In October, you may recall that I was in NYC and enjoyed a lovely dinner with The Daughter, who attends college there. Our meal at Sofia Wine Bar prompted a Halloween-themed ghost and wine post. Last week it was Kip’s turn to have fun in the big city, and again we have a ghost-related post to share. This time, featuring none other than The Old Ghost Zin by Klinker Brick Winery. I’m not sure why we keep finding ghosts in New York, but they continue to lead us to a lot of fun, so here’s Kip to tell the tale:
Yes, I am proud to boast that I am one of those very lucky dads who happens to have a daughter who shares my love for a great piece of grilled beef and a good bottle of Zinfandel. Most people prefer their beef with the classic pairing of Cabernet Sauvignon or a Cab/Merlot blend, but I share The Daughter’s strong preference for Zin as being the perfect beef accompaniment. Zin seems to bring out all the great flavors in the beef: the salty, smoky, peppery, charred goodness that many of us crave from time to time.
Being a true beef lover, I knew I couldn’t go wrong in NYC which is home of some of the world’s best steakhouses— places like Peter Lugar, Quality Meats, Del Frisco’s and Keens, just to name a few. I settled on BLT Prime Steakhouse due to it’s convenient location for both myself and The Daughter and also for its contemporary feel, less stuffy than the traditional dark wood paneling of many old school steakhouses. We arrived for our 7:15 reservation and were promptly seated by the friendly staff. After perusing the extensive wine list, the sommelier steered us to a bottle of the 2009 Old Ghost Zinfandel, which is one of the mainstays of the Klinker Brick Winery located in Lodi, California. Lodi is actually the self-proclaimed Zin capital of the world, producing over 40% of California’s premium Zin.
For those of you who don’t know Klinker Brick, the winery dates back to the early 1900’s. Proprietors Steve and Lori Felton are the fifth generation of the family run the winery and they continue the family tradition of focusing on Old Vine Zin. The Klinker Brick website explains what “Old Vine” means and why they think it makes the best wine:
“The most rich, intense and multi-dimensional zinfandel tends to be produced from Old Vines, vines that are at least 50 years old. Old Vines (also known as Ancient Vines, Gnarly Vines, Old Timer Vines, Old World Vines or Old Twisted Vines) are in decline, mature in age, with low vigor. They tend to have fewer clusters of grapes with smaller berry size, yielding more intense sugars, color and concentration of flavors, producing wines that are generally better balanced with more body and structure.”
Tasting notes from the winery say that the Old Ghost “is an elegant ghost, indeed. With aromas of mocha, brambleberry and exotic spice, this full-bodied wine displays layers of dark fruit on the palate, finishing with a rich, velvet texture.” The wine was delicious from the very first sip and continued to open up beautifully as the evening unfolded.

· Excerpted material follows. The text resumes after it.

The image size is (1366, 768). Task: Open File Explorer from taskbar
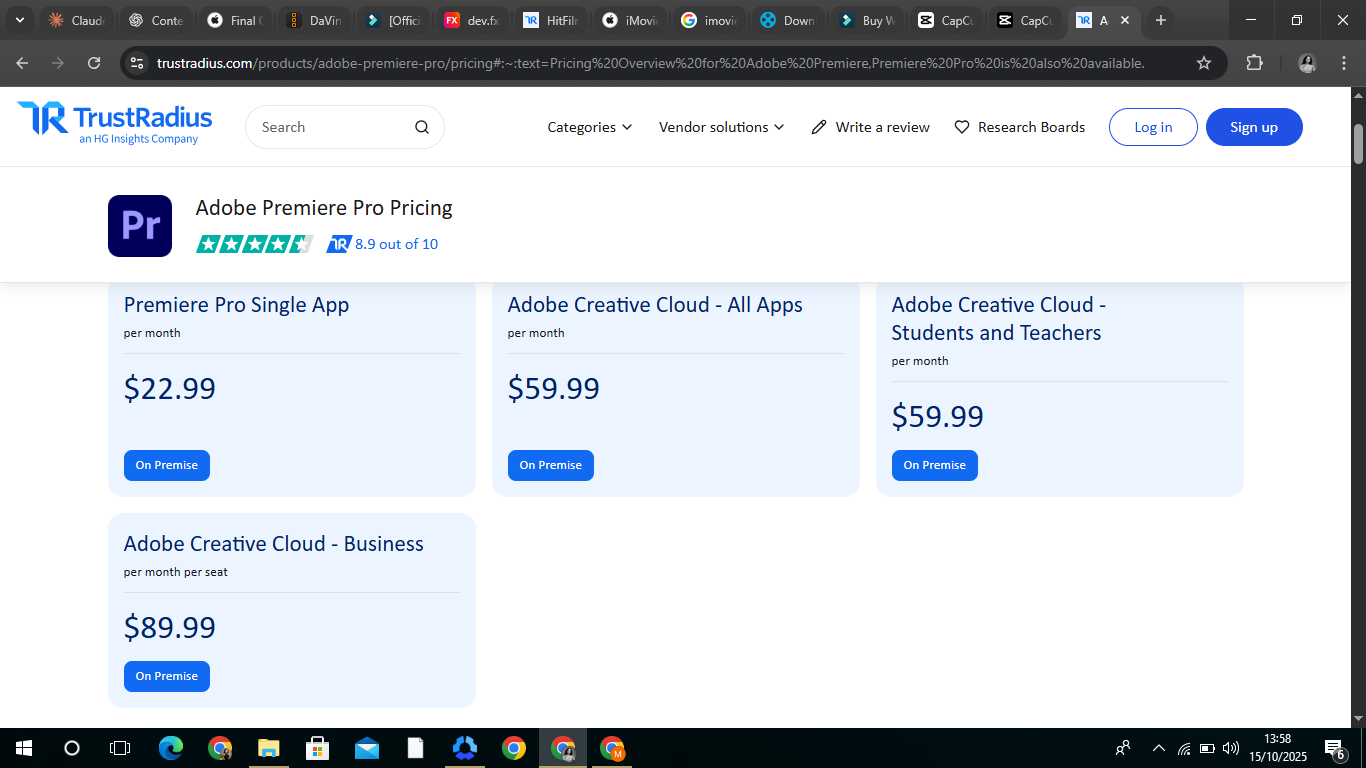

Now onto the food! Our meal included warm, cheesy popovers to start, chopped salad (ordered by The Daughter) and tuna tartar (ordered by The Father— to die for!), the Porterhouse for two (cooked to perfection and served with both Bearnaise and peppercorn sauces) and sides of creamed spinach and cheesy cauliflower. We topped off this incredible gastronomic adventure by sharing a dish of the peanut butter chocolate mouse with a scoop of banana ice cream. What more could a Father ask for in a dinner with his Daughter?
In this spirit, we toast this week to Fathers and Daughters, to creating dinner traditions together around the love of great beef (or any other shared love, for that matter), and to The Old Ghost who joined this particular Father and Daughter for a scrumptious meal in the big city. Cheers!